The MDSPAC was adopted at the urging of MedPAC and HCFA’s contractor, RAND Corporation, to ensure consistent assessments across all Medicare settings.
It was felt that the functional independence measures, which initially were considered, did not satisfactorily reflect speech-language pathology (SLP) services. While SLP services are more adequately recognized in the MDSPAC, the American Speech and Hearing Association will continue to seek modifications to the MDSPAC system to ensure that access to high-quality SLP treatment is not adversely affected by the new PPS.
O’Leary says Healthsouth is looking at new strategies to meet the challenge before the April 1 deadline. "Our case management department is being empowered to direct patient care around patient needs rather than length of stay and cost," she explains.
"Meantime, we’re looking individually at our amputee population, our spinal cord population, our cardiac, stroke, and other patients to assess diagnostic needs. We’re looking at our 1999-2000 history to see how many more admissions we’ll need in order to break even under the new regulations, and we’re developing ways to maximize our commercial reimbursements," O’Leary says.
The AHA says that its top legislative priority for rehabilitation will be to restore the scheduled 2% reduction in rehabilitation PPS. The Lewin Group, AHA’s consulting firm in Washington, DC, has analyzed the scheduled cut and documented significant declines in Medicare margins for rehabilitation hospitals and units. This was similar to MedPAC’s conclusions, which led to its recommendation to increase funding for PPS-exempt facilities in 2001.

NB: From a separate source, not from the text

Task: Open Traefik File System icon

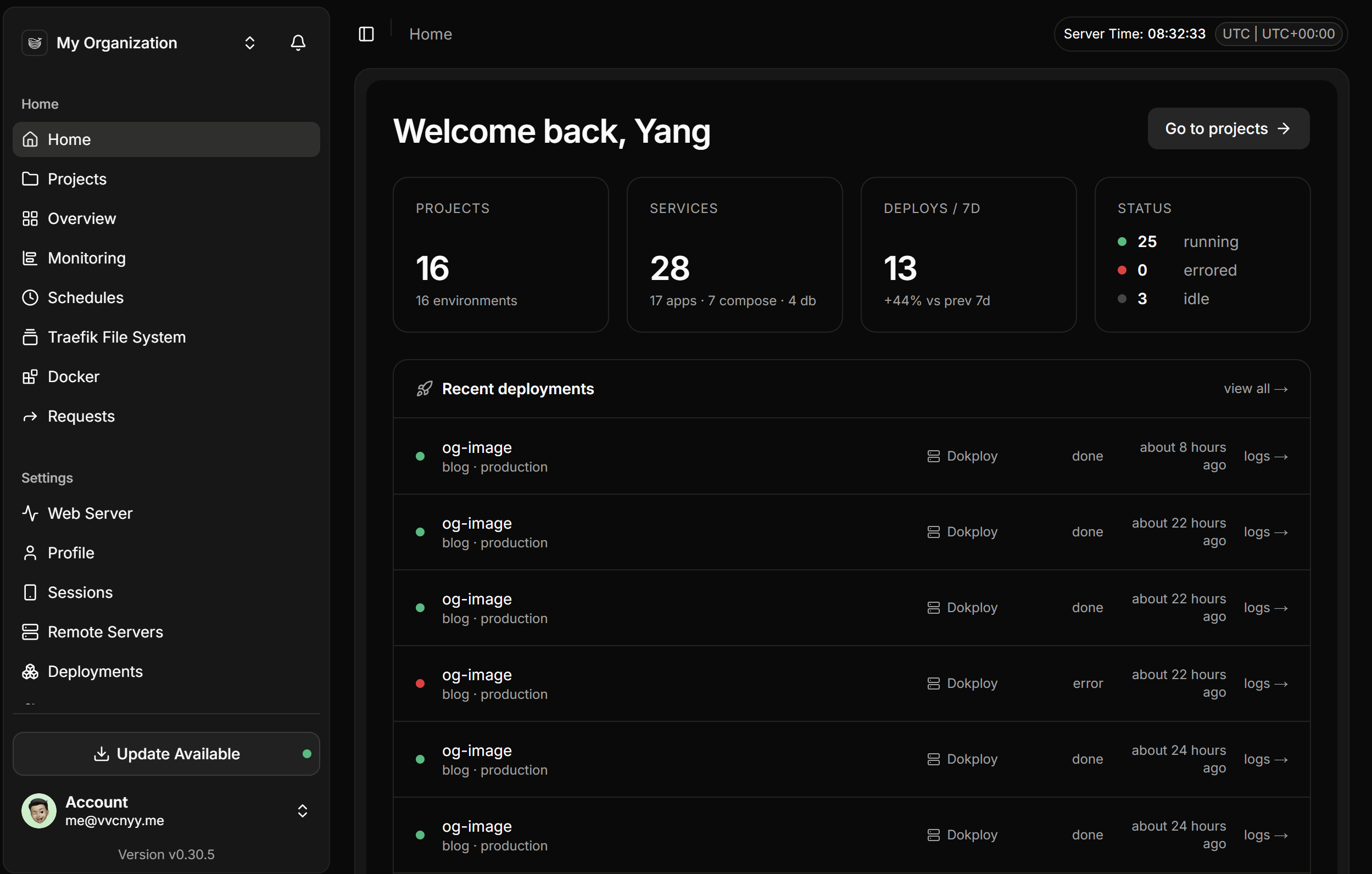Action: (30, 337)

Edward A. Eckenhof, AMRPA chairman, made that point and more in his statement to the House Ways and Means Committee’s Subcommittee on Health last summer. He pointed out that "overall Medicare outlays for services delivered by rehabilitation hospitals or units have been reduced by more than $600 million over three years. And although rehabilitation spending comprises just 2.3% of total Medicare spending, rehabilitation hospitals and units have been forced to absorb almost 4.3% of BBA 97 spending reductions."
He also noted that from 1997 to 1998, Medicare margins for rehabilitation facilities decreased from 6.3% to 1.8%. Eckenhof explained that for rehabilitation hospitals and units, Medicare accounts for approximately 70% of all discharges and revenues. "Therefore, even temporary changes in Medicare reimbursement can threaten the security of a great number of facilities and, consequently, the patients we serve."
It’s a scary prospect, says Speakman. "Until it actually starts to happen, we won’t really know the impact."